PORTLAND, Ore. – It’s a double anniversary season for Portland Thorns FC left back Meghan Klingenberg: her fifth year in Portland; her 10th as a professional. At some point since she left North Carolina in 2010, we all blinded our eyes and boom, “Kling’s” suddenly 31.
She’s become one of the leading voices on her team – an established starter with a stellar resume who has experienced both the ups and downs of the Thorns’ last four seasons. The league title and NWSL Shield she’s won in Portland are part of a curriculum vitae littered with team honors: a 2015 World Cup; a 2012 title in the Swedish league; two national championships during her time in Chapel Hill.
Kling has become such a staple in Portland, we rarely think of her life before the Thorns. But on the brink of her 10th professional season, and coming off a campaign where she was arguably her team’s most valuable player, it’s as good a time as any to remember what Klingenberg has done.
“When I first started playing [as a professional], I was [also] playing for Pia [Sundhage] on the [United States] national team,” Klingenberg remembers. “That was a very different style and commitment to certain values than what is happening on the field from the Thorns or the current national team. I think that I, as an individual, bought into the idea that the outside back is not just someone who heads a lot of balls for you, that wins [possession] a lot and tackles a lot. It's a player that really builds the attack for you and finishes the attack for you and does a lot of running.”

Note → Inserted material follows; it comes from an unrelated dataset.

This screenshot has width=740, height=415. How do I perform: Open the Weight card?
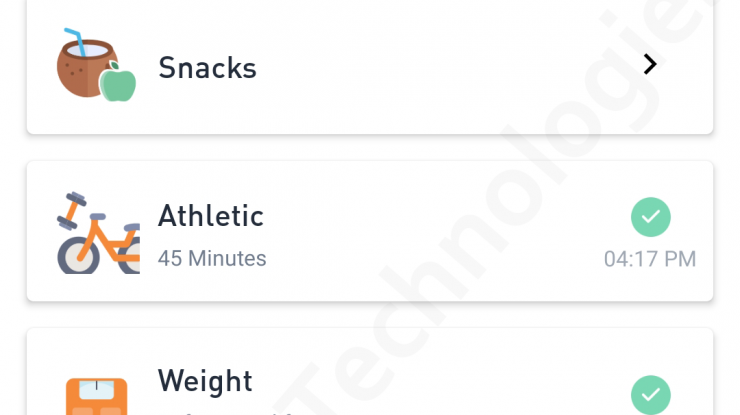click(370, 372)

When Klingenberg started her career with the Boston Breakers of Women’s Professional Soccer, she was only just moving out of her natural role as a midfielder. As she honed her new craft in Sweden, the vision of the modern fullback started to change. Whereas in 2011, Sundhage was using a natural center back, Amy LePeilbet, at left back in the World Cup, 2020’s see the role demand a midfielder’s skills.
“You see that all over the world, all over the league, now,” Klingenberg says. “There's this commitment to playing football through the back all the way to the front. I love that. I think this year we're going to see more of that from us.”

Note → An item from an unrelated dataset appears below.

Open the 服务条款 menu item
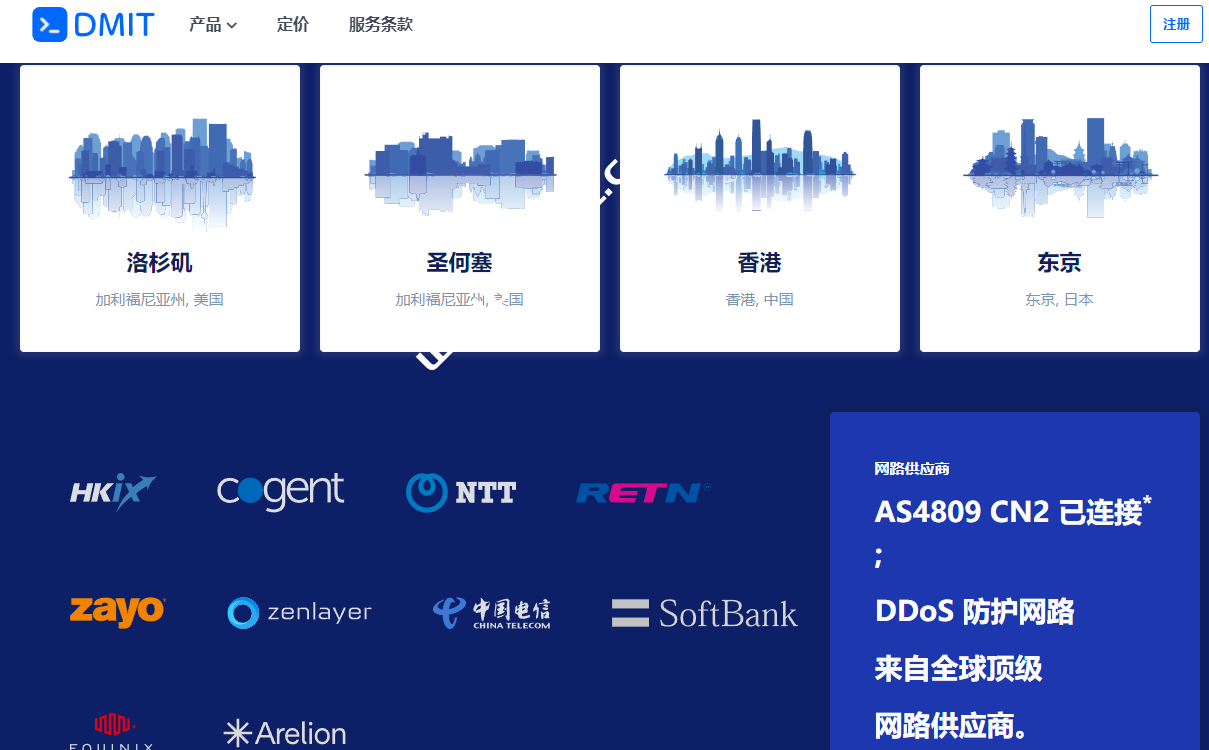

The team clearly has to evolve. In Klingenberg’s first season in Portland, the Thorns finished top of the league before being picked off in the first round of the playoffs. The next year, they redeemed themselves, claiming the team’s second star. Another title-game appearance followed in 2018, but 2019 saw the team stumble. They made the playoffs but lost in the first round.
She’s been here for that full ride, part of the reason it felt right that her voice captured the early tone.
“The tone of the season is: two years ago wasn't good enough,” she said. “Last year wasn't good enough. Remember that moving forward, and let's build that into the team we want to be.
“Because that's our goal every single year. We're not the team that wants to go in and play pretty and come out looking great with a tie. That's not the type of team that we are, and that's not the mentality that we want to have. We want to play good soccer. We want to be able to counterattack but also keep the ball. But we want to win. When it comes down to it, we want the Shield, we want the home playoff match, and we want to have the trophy at the end of the year. That's the tone. To me, there's nothing below that is acceptable.”
Part of Klingenberg’s job is reinforcing that standard, a responsibility that comes with both her stature and her role. In 2020, though, that task has been complicated by the roster’s. Eight players who made at least four starts in 2019 have left the club, and while the team’s brought in new reinforcements, they’re still new. They have to be incorporated into a new culture.
“To me, this club is the type of club, whether it's previous or this year's roster, that should win every year,” Klingenberg feels. “I'm really happy that we brought in some fresh new faces, because obviously a shakeup can be good. It can provide new energy, new life, new commitment, new courage to go out there and do what we have to do.”
She’s been taking that approach for the last 10 years, whether it’s meant switching positions, playing overseas, or being one of the prominent voices in her squad. She’s done what she’s had to do. Now, in a year of two anniversaries, Klingenberg has to help right the Thorns’ course.